* BEGIN GIVEN DATA *

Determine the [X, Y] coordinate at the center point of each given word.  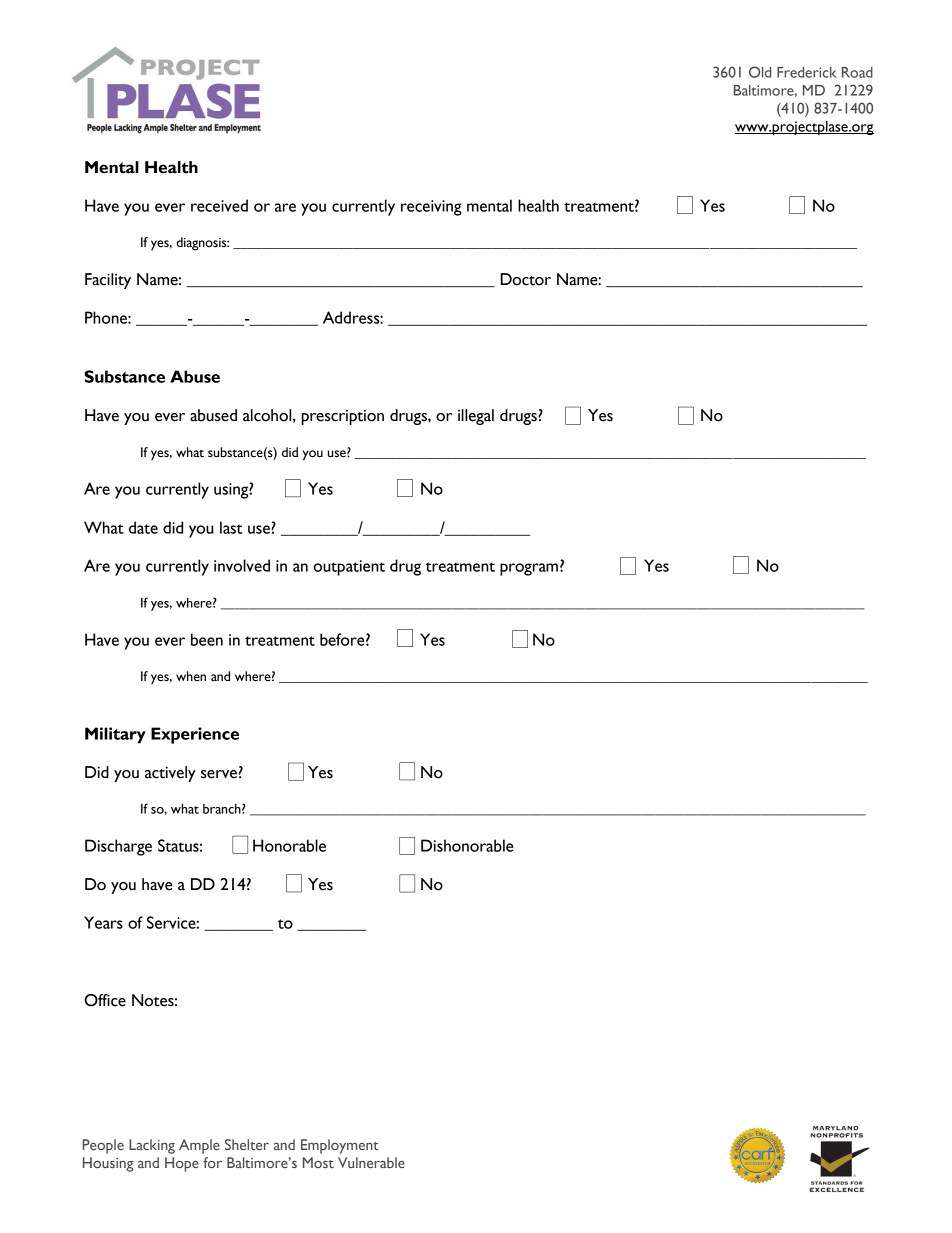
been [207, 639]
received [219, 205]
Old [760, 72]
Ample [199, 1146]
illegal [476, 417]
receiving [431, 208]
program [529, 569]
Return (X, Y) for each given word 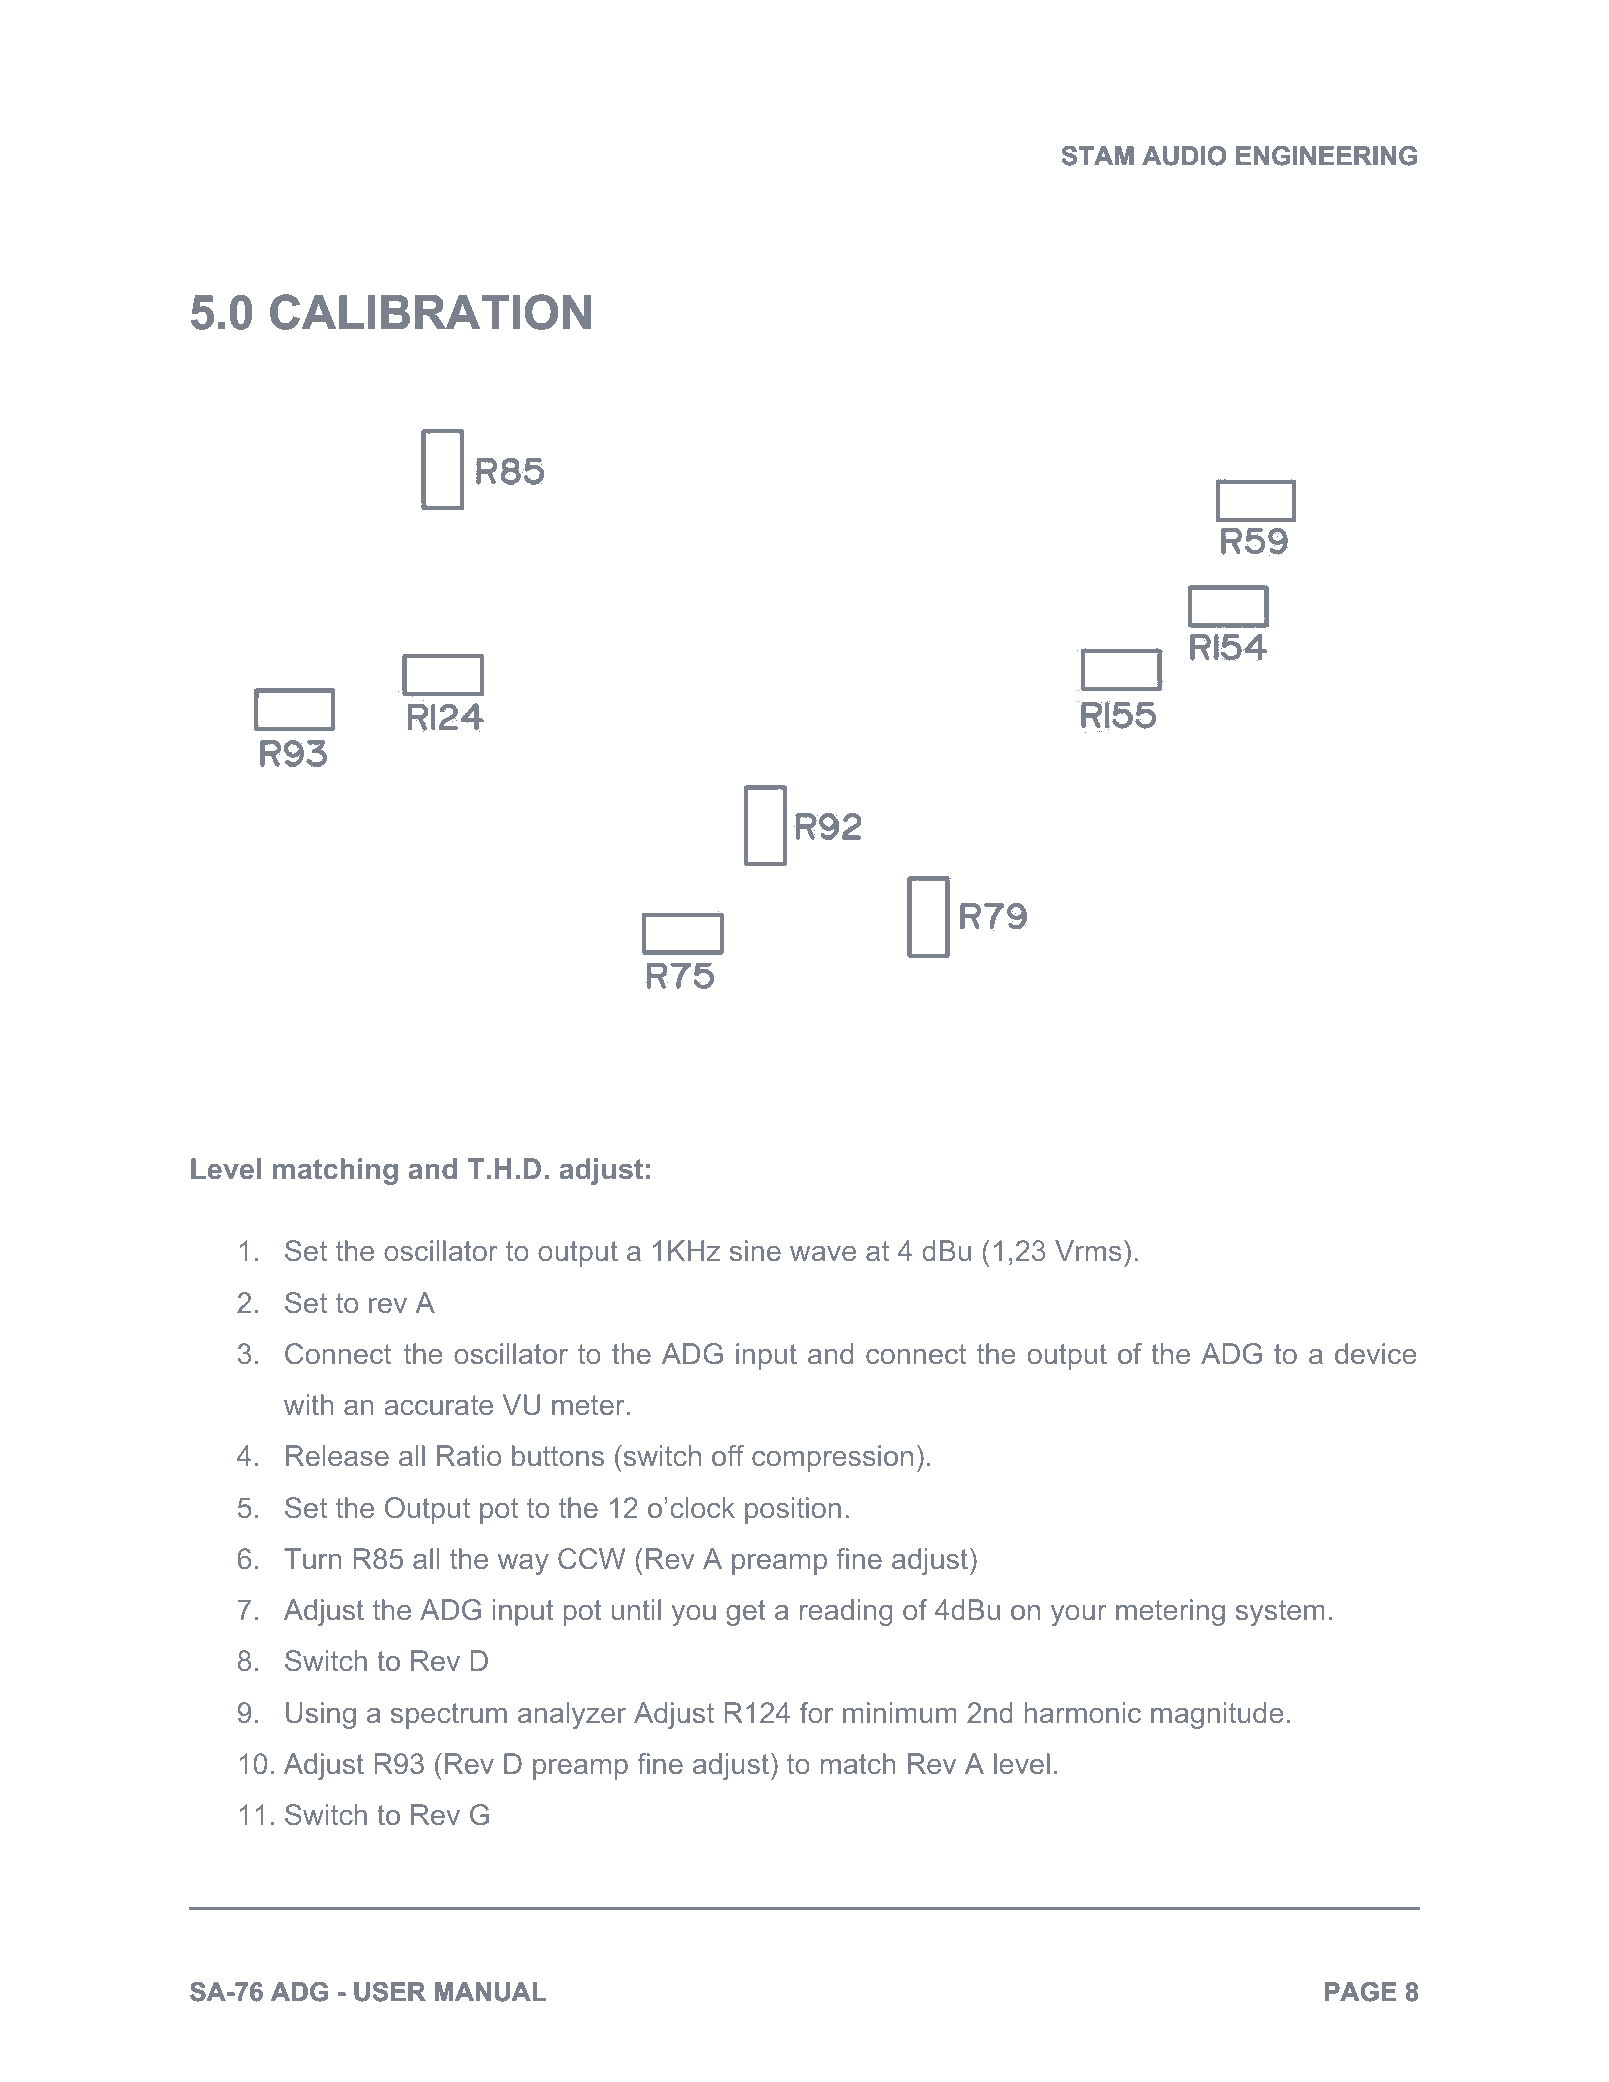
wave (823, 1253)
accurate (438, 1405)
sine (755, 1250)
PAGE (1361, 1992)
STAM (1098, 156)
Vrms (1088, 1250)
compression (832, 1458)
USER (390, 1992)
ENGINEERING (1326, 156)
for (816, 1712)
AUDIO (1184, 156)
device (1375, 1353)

* END GIVEN DATA *

> [TASK TO CARRY OUT]:
Copy out the entire listing with each "word" replaced by "term" and everything else left as is. Leave the pictures out.

> [CORRECT RESPONSE]:
Determine the [X, Y] coordinate at the center point of each given term.  
been [207, 639]
received [219, 205]
Old [760, 72]
Ample [199, 1146]
illegal [476, 417]
receiving [431, 208]
program [529, 569]
Return (X, Y) for each given term 
wave (823, 1253)
accurate (438, 1405)
sine (755, 1250)
PAGE (1361, 1992)
STAM (1098, 156)
Vrms (1088, 1250)
compression (832, 1458)
USER (390, 1992)
ENGINEERING (1326, 156)
for (816, 1712)
AUDIO (1184, 156)
device (1375, 1353)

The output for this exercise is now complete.